• **DO ZROBIENIA**:
(A) Przetłumacz na angielski zdanie z tekstu o porównaniach królestwa Bożego: „Co łączy ziarno gorczycy, perłę, zaczyn i sieć rybacką?”.
(B) Podejmij tekst o porównaniach królestwa Bożego i napisz jego dalszy ciąg, zaczynając po ostatnim zdaniu.

• **FRAGMENT TEKSTU**:
Logo Przewdonik Katolicki

Obraz w porównaniach

ks. Artur Stopka
Peter von Cornelius Panny mądre i głupie, ok. 1813 r., Museum Kunstpalast Düsseldorf | fot. Wikimedia Commons

Co łączy ziarno gorczycy, perłę, zaczyn i sieć rybacką? Królestwo Boże. Nie tylko do nich porównał je w swoim nauczaniu Jezus. Czy dzisiaj dostrzegamy sens tych porównań?

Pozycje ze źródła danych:

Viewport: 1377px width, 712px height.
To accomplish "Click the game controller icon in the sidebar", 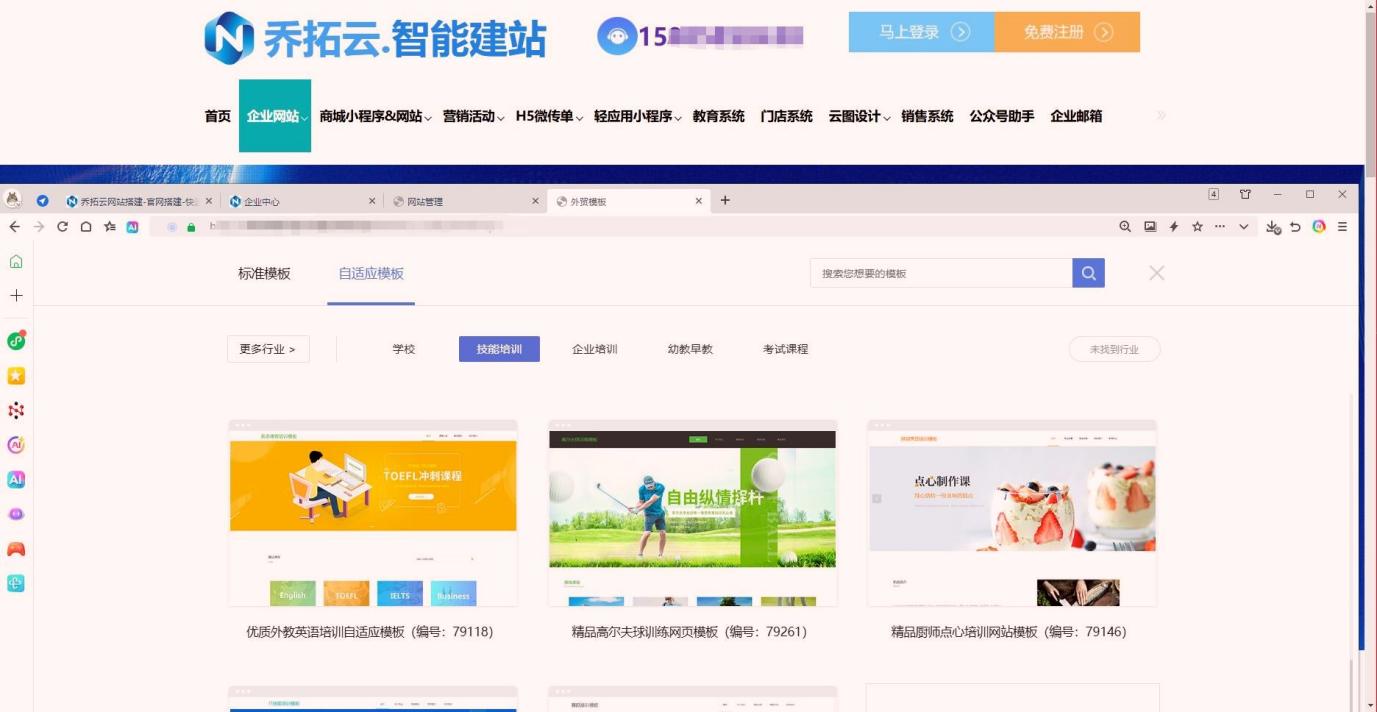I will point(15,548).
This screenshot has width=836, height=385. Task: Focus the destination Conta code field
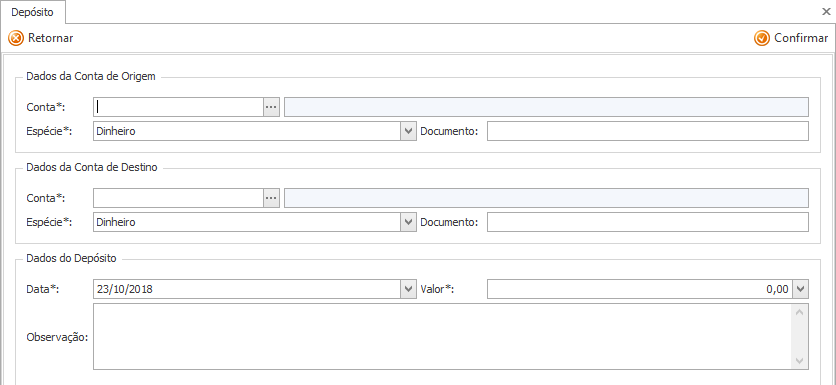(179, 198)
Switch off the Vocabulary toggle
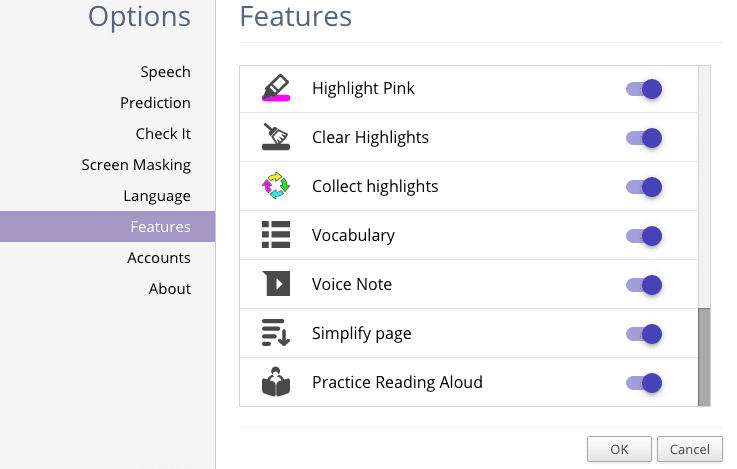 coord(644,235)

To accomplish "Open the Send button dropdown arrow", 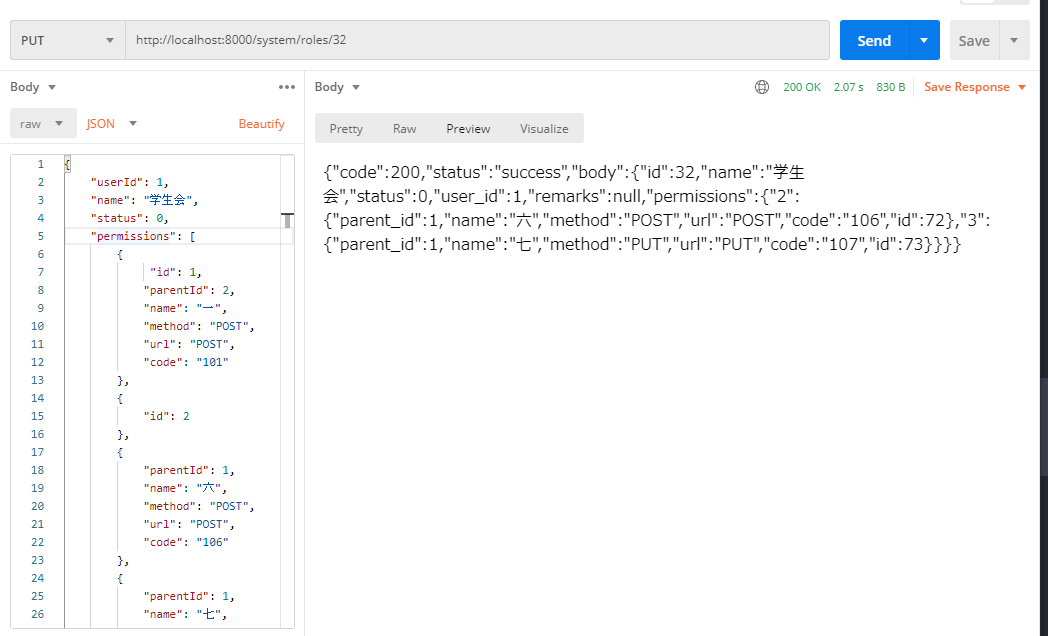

• **ODPOWIEDZI**:
(A) What do a mustard seed, a pearl, leaven, and a fishing net have in common?

(B)
W  starym dowcipie chłop, który odwiedził zoo, opowiada kumplowi, co tam zobaczył. – Widziałem zebrę – mówi. Gdy kumpel chce wiedzieć, jak to zwierzę wygląda, chłop pyta: – A widziałeś konia? Kumpel potwierdza. – No to zebra wygląda jak koń, tylko jest w biało-czarne pasy – wyjaśnia chłop i w podobny sposób opowiada o żyrafie (wygląda jak koń, ale ma długą szyję) i hipopotamie (wygląda jak koń, tylko jest gruby, ma krótkie nóżki, szeroki pysk i siedzi w wodzie). Chłop widział też węża. – A jak on wygląda? – docieka kumpel. – A widziałeś konia? – znowu pyta chłop. Gdy kumpel potwierdza, chłop z pełnym przekonaniem informuje, że wąż… zupełnie do konia nie jest podobny.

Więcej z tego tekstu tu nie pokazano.